Glasnost came to Howard County with the visit of the Soviet Union's No. 1 firefighter to two county fire stations as part of a tour to learn Western ideas on combating radioactive fires and accidents.

Lt. Gen. Anatoly K. Mikeev, chief of fire protection in the Soviet Union, concluded his two-week tour in Howard County after having visited a nuclear plant in Tennessee and having met with National Fire Protection Association members in Boston.

He said he was impressed by U.S. technology but encouraged by his own country's system.

"What's especially gratifying to me is that our approaches are basically the same," Mikeev said yesterday through a U.S. Nuclear Regulatory Commission interpreter.
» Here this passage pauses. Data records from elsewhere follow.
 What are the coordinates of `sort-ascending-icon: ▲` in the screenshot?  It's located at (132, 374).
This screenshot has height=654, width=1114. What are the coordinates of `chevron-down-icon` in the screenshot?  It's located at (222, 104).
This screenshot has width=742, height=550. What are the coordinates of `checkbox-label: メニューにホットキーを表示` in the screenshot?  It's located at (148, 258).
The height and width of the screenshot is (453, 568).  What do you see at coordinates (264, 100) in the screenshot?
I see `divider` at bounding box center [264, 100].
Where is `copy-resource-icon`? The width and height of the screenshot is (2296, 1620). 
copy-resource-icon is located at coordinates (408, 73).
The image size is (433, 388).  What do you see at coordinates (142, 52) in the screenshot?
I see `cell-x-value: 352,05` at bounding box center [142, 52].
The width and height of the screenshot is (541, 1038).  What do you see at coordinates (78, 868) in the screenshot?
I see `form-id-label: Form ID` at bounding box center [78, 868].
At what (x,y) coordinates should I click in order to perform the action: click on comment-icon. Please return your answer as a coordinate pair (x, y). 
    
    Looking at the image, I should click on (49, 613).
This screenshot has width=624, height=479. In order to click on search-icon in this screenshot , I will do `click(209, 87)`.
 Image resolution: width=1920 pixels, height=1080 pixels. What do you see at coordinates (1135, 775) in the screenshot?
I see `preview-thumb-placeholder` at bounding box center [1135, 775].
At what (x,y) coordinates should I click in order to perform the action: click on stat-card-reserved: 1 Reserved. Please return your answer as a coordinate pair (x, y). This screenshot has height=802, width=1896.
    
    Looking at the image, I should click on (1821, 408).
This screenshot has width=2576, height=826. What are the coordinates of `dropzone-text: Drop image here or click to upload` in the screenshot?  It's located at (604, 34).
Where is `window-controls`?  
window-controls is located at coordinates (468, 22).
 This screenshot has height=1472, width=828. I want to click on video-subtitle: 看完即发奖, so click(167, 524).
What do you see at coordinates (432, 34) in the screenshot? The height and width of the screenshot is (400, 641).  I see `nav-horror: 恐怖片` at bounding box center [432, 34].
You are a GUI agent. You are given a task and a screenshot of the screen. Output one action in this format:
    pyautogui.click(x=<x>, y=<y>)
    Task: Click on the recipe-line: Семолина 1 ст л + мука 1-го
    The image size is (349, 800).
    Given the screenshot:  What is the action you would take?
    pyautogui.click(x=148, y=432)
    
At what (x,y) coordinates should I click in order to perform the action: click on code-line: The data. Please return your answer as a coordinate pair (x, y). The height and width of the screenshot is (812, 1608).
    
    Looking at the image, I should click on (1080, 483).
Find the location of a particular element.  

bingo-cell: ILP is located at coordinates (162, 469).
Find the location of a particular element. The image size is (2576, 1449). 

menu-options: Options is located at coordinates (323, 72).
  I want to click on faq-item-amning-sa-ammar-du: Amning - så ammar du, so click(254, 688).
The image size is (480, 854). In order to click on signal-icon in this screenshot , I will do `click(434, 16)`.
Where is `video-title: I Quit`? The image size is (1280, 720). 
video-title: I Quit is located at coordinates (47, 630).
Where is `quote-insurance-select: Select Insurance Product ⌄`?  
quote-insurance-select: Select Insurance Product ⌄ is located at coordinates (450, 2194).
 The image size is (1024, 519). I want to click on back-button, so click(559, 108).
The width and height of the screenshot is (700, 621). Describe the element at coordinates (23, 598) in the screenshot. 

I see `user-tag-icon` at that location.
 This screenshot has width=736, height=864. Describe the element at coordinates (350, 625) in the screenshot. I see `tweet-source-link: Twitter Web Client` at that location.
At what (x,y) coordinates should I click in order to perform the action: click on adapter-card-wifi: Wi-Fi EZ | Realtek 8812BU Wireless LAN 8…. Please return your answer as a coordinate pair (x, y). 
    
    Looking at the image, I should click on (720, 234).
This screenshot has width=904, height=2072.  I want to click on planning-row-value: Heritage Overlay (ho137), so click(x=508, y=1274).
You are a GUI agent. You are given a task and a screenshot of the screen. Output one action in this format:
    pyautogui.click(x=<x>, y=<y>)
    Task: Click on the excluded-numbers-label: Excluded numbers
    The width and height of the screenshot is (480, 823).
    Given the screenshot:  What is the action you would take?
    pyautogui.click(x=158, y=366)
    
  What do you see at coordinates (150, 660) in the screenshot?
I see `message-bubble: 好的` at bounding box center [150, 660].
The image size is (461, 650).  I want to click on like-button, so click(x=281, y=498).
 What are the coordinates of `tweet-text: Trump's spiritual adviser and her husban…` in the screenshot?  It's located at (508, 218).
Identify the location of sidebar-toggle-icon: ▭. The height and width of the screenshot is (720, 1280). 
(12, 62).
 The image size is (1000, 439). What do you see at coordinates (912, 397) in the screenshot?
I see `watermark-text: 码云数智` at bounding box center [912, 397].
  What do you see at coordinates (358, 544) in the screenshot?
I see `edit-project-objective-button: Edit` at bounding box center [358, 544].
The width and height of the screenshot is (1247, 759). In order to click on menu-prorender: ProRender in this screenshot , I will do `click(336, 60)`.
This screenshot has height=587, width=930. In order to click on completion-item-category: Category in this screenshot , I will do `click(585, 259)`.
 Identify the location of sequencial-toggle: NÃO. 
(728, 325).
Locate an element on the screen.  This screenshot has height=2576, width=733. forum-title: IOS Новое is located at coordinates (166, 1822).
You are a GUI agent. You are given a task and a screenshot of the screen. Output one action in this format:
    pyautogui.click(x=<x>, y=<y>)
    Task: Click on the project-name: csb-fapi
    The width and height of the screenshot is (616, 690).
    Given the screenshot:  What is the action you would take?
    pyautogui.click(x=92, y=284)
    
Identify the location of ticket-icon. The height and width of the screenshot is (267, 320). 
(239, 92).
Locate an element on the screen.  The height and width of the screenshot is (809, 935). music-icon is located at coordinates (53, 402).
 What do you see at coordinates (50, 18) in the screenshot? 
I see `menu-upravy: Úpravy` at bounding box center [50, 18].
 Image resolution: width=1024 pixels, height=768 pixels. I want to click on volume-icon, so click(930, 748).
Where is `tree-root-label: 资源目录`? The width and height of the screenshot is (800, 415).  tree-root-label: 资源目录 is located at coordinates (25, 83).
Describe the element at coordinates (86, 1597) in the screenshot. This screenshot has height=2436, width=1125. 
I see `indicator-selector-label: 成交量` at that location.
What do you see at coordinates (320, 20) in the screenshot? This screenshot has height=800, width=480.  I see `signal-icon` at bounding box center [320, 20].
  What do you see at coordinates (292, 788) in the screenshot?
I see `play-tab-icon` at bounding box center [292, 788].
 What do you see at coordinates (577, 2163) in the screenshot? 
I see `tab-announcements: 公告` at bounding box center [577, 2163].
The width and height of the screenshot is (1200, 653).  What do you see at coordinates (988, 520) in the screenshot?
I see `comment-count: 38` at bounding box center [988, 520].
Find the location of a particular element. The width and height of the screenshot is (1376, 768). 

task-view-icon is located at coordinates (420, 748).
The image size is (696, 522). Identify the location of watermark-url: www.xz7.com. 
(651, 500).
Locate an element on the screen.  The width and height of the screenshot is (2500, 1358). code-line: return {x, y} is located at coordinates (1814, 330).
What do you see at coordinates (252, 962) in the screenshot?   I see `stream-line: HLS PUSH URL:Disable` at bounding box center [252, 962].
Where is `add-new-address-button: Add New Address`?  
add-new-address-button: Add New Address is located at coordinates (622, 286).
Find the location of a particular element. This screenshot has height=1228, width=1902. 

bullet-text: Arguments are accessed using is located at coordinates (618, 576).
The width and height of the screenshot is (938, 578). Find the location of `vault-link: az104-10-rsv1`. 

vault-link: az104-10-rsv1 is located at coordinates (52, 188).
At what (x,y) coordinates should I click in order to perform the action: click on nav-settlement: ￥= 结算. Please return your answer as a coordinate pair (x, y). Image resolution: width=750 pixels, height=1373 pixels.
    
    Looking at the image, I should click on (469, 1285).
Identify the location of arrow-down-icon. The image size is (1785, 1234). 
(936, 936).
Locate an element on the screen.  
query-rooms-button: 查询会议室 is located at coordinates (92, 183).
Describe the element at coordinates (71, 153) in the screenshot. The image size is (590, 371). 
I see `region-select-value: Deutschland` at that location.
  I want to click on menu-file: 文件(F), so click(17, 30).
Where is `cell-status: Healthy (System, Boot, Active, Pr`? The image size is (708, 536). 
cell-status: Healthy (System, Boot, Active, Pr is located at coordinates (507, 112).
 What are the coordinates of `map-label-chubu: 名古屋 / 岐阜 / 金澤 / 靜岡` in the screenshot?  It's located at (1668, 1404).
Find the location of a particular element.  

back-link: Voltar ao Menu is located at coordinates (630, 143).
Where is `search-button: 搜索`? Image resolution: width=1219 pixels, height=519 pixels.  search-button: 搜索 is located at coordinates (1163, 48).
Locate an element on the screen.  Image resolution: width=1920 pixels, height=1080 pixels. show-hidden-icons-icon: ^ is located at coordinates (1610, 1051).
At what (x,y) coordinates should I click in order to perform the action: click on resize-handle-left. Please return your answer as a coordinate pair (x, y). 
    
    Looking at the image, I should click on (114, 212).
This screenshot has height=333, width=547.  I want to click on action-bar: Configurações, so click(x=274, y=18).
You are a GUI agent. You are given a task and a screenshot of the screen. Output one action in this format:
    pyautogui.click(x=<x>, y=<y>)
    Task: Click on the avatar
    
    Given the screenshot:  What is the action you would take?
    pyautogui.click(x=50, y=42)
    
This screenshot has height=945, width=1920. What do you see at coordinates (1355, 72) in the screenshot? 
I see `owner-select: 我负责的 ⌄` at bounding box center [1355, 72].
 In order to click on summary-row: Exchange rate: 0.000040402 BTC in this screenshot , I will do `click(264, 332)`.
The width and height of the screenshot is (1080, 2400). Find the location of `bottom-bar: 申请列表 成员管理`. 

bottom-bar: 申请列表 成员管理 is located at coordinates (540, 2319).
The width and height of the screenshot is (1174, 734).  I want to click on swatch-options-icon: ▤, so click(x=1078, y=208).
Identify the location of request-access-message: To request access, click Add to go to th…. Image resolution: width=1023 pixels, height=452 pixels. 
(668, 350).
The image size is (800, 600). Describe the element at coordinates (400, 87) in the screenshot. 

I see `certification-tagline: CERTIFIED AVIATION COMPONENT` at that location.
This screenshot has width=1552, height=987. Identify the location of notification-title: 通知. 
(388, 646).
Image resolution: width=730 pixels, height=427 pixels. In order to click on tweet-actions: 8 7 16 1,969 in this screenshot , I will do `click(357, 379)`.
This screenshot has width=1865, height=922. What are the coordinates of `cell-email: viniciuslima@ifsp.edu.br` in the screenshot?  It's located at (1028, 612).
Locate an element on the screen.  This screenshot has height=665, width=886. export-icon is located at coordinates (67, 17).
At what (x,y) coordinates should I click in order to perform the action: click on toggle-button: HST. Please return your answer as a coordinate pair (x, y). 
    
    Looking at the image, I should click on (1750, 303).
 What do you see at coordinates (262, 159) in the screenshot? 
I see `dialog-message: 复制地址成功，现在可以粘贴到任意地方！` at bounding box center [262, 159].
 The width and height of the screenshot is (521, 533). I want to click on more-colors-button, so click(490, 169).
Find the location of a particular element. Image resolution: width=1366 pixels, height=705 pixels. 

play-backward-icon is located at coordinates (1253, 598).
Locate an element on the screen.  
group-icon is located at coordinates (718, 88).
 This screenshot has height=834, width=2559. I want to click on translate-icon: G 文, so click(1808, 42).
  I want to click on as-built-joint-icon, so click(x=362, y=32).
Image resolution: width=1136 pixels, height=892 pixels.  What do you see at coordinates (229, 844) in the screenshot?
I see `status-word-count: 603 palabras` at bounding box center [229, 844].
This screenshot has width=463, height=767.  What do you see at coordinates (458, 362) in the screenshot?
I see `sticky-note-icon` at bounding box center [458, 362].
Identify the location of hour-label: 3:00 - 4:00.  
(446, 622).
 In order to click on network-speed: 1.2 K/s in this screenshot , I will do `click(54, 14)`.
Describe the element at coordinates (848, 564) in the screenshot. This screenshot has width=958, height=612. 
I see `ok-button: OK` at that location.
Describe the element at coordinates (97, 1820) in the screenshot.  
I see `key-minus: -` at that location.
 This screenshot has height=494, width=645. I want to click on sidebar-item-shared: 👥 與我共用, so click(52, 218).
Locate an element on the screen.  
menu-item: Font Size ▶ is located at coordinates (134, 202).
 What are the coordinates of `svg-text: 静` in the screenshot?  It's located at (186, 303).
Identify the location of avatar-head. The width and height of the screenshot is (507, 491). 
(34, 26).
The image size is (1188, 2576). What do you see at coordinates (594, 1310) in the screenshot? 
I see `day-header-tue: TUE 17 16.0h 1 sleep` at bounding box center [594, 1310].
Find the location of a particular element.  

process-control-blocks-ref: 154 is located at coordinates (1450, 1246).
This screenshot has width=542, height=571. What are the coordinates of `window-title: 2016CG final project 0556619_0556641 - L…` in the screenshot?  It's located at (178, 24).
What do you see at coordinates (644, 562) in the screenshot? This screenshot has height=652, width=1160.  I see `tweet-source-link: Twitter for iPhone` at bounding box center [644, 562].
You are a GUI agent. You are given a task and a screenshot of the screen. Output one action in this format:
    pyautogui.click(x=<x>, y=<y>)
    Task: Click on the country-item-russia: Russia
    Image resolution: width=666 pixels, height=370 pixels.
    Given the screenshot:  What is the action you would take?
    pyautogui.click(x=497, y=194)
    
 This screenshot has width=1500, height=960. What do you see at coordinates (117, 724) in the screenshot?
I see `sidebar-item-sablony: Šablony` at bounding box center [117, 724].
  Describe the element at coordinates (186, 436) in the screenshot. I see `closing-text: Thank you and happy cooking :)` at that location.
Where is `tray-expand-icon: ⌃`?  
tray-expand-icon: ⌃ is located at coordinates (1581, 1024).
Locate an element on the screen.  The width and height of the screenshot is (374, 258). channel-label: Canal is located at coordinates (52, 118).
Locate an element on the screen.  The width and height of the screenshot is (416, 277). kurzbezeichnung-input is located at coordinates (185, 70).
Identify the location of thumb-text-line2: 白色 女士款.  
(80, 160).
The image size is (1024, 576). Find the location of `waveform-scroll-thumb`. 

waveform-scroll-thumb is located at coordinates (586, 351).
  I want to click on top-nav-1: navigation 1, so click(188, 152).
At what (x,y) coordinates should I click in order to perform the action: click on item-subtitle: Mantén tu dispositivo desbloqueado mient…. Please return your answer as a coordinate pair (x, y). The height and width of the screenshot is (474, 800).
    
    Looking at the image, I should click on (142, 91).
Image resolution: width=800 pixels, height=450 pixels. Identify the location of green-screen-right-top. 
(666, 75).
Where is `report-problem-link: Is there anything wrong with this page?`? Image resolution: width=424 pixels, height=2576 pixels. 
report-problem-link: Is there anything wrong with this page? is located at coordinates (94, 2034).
Mikeev's visit was arranged by the Joint Coordinating Committee for Civilian Nuclear Reactor Safety, a project involving U.S. and Soviet officials. The Nuclear Regulatory Commission hosted Mikeev and four members of his staff.

Although there are no nuclear power plants in Howard County, the officials stopped there to show their guests a typical U.S. fire station -- Howard was close to the NRC's Washington headquarters.

"We wanted to show advanced fire apparatus and techniques, and Howard County has one of the better programs around," said Patrick Madden, a senior fire-protection engineer at the NRC who served as the Soviets' host. "There is typically the kind of equipment here that is used to handle radioactive materials."

County firefighters led the entourage through stations in Columbia and Ellicott City. They explained the capabilities of their most advanced fire trucks and took the group on a ride in the bucket of a ladder truck.

"This probably was more like a goodwill thing than anything else," said Lt. Jeff King, of the county Fire Department.

Mikeev said he was convinced that U.S. technology can handle nuclear emergencies and said he believes nuclear power plants here are well-protected. He said he was particularly impressed with sprinkler, alarm and emergency lighting systems.

Madden said the joint effort would help in the event of another nuclear disaster such as the 1986 Chernobyl accident.

"What we had was a mutual exchange of information on fire safety at nuclear power plants in both countries," Mikeev said.